On an ordinary day, that would leave me satisfied, sound of a swallows wings, but today, April 30th, May Eve, I am intent on another prize. I walk along the back fields where no one much goes, unless it’s cross country race day, which it isn’t. I climb over the gate with the notice that says private. I am alone, sidling up to a bare field of ploughed earth. I hold my breath, scarcely able to hope. I saw them two days ago, but that doesn’t mean that they’re still here. That’s often the way of it, but then… a strange sound, a flapping upwards, a strange looping display over the bean field, one I haven’t seen since I left Southampton, since I stalked the open scrubland of the New Forest. As I come closer to my destination, another bird rises, One, two.. more..now six. Six birds in the air. The one over the bean field made a regular polyphonic ambient electronica peewit call, and a mating dance, but these make wheezing squeak of a child’s toy about to expire. Six lapwings. What are they up to? Oh, my heart rises with them.
Watching the lapwings, suddenly I haven’t a lot to do gardening, drawing, cleaning, and admin to do. I see a lapwing and I’m not busy at all.
Maybe they are feeding in this fresh ploughed field, but breeding in the bean field, with its edges of rough grassland? That would be best, I decide, safe from tractors and their sprays. Can you imagine baby lapwing chicks, wobbling stilt legged? I would die of happiness; but I mustn’t go too close.

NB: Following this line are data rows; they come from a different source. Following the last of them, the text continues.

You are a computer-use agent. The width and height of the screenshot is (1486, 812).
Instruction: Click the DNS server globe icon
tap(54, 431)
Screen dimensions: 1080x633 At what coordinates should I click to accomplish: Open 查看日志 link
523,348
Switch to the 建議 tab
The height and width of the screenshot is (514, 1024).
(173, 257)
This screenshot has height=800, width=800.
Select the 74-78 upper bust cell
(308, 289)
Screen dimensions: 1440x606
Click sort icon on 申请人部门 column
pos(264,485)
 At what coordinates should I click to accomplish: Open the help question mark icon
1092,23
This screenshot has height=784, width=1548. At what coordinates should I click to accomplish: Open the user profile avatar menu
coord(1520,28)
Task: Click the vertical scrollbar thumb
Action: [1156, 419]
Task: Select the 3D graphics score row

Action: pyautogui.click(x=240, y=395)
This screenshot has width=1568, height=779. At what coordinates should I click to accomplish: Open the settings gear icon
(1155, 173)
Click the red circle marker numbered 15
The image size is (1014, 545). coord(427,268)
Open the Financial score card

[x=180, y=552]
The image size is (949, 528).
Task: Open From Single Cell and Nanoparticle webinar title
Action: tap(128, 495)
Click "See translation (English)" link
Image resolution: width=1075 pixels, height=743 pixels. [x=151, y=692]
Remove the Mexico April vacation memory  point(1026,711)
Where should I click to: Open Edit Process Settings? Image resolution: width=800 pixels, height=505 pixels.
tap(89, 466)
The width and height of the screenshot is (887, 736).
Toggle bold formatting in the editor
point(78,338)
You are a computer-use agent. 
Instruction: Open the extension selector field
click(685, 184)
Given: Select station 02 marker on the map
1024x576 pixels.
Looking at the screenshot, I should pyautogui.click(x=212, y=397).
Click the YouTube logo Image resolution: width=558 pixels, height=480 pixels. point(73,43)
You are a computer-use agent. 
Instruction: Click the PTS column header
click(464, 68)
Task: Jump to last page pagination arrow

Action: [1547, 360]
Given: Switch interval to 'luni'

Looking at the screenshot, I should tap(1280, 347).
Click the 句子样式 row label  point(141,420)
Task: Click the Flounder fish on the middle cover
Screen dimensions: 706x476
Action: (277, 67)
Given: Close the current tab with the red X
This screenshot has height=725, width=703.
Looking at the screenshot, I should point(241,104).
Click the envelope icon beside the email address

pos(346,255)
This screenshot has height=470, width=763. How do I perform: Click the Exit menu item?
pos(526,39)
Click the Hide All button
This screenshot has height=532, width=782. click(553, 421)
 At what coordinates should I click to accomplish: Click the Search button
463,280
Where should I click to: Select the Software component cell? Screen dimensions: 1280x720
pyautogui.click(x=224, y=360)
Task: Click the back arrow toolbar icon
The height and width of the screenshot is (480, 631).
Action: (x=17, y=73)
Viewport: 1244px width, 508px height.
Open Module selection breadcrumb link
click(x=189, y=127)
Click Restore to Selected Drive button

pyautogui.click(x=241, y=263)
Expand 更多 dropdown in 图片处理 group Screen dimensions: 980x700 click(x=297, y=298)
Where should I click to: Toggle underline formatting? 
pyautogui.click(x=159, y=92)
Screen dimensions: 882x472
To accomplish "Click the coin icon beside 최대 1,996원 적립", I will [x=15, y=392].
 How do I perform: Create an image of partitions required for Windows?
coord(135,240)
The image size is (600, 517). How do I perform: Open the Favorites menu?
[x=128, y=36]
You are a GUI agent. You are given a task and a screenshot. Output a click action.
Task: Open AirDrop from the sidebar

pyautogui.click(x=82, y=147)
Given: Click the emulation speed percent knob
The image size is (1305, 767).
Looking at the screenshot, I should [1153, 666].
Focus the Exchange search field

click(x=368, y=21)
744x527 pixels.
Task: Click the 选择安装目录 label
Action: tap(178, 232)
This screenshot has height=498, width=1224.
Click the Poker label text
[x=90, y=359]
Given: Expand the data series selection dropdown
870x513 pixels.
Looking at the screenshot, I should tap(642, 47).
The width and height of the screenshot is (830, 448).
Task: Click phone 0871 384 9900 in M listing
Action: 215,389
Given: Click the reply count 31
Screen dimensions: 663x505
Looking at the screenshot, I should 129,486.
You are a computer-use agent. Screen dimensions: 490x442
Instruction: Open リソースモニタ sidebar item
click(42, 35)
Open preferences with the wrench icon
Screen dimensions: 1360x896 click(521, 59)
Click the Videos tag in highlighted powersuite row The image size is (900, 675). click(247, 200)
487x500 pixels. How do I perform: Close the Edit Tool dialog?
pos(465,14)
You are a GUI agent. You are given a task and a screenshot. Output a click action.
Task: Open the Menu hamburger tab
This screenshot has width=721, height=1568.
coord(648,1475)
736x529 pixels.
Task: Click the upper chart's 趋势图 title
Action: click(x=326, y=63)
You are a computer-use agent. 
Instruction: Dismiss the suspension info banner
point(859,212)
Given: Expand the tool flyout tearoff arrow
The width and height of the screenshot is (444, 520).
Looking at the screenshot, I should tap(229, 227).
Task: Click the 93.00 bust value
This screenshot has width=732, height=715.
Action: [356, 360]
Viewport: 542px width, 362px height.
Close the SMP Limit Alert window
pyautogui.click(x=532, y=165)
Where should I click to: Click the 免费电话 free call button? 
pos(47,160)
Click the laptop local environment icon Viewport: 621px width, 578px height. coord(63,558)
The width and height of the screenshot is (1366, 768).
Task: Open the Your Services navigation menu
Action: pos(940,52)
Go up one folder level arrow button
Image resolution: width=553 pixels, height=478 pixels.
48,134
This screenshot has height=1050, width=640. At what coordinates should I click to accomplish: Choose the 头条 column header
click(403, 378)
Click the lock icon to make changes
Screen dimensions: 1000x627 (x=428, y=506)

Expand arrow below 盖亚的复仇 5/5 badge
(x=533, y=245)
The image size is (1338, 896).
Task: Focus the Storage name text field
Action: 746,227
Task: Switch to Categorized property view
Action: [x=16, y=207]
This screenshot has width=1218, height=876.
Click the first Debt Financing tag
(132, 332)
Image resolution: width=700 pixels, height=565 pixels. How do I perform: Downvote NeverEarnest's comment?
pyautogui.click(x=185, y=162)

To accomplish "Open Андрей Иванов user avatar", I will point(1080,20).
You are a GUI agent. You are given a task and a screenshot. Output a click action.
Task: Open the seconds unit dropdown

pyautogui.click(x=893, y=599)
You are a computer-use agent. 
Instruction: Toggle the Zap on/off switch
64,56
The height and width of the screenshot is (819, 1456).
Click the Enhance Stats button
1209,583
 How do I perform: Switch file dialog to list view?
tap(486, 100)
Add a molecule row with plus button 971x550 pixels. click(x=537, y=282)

On the other side of this hedge, over the road, is an identical field, brown, ploughed, bare, next to good rough pastures. The only difference is there’s a public footpath through it, and no lapwings. Just one little path, and the humans, and the dogs, is too much for the birds. I walk reluctantly on, leaving them to their business, on to the dappled bluebells, through the woodlands that ring with the sound of a lone blackcap high in the canopy, the thrum of the shady floor reverberating like a drum, a heartbeat. I count my joys; the swoosh of swallows, the heat of the sun, the flocking of housemartins, six lapwings, at least. I could forgive April of all its sins, just for this one glorious day.
Workings
I spent most my working hours this week sketching, a passion brought on by an increasing pressure to do other, more tedious, work. I’ve also been growing increasingly obsessed with oak apples, something I’d previously been only vaguely interested in, in the way all galls are vaguely interesting, because insects are making plants grow in weird ways to suit their needs.
First I became interested in the folklore of them, and then, as if nature wished to fuel the obsession, I started to find them, all over the place, on branches and brought down by the winds. They fascinate me because if you went to all the trouble of making a secure home to grow up in why would you make it look like a delicious fruit? Hard brown marble falls I understand, but oak apples confound me. The fallen oak apples all had bite marks in them, so presumably they don’t taste delicious, but then, you wouldn’t find the ones that have been eaten up completely. Oak galls have high levels of tannins so were used to make ink, though, so I’m confident in my assessment they taste disgusting without trying one.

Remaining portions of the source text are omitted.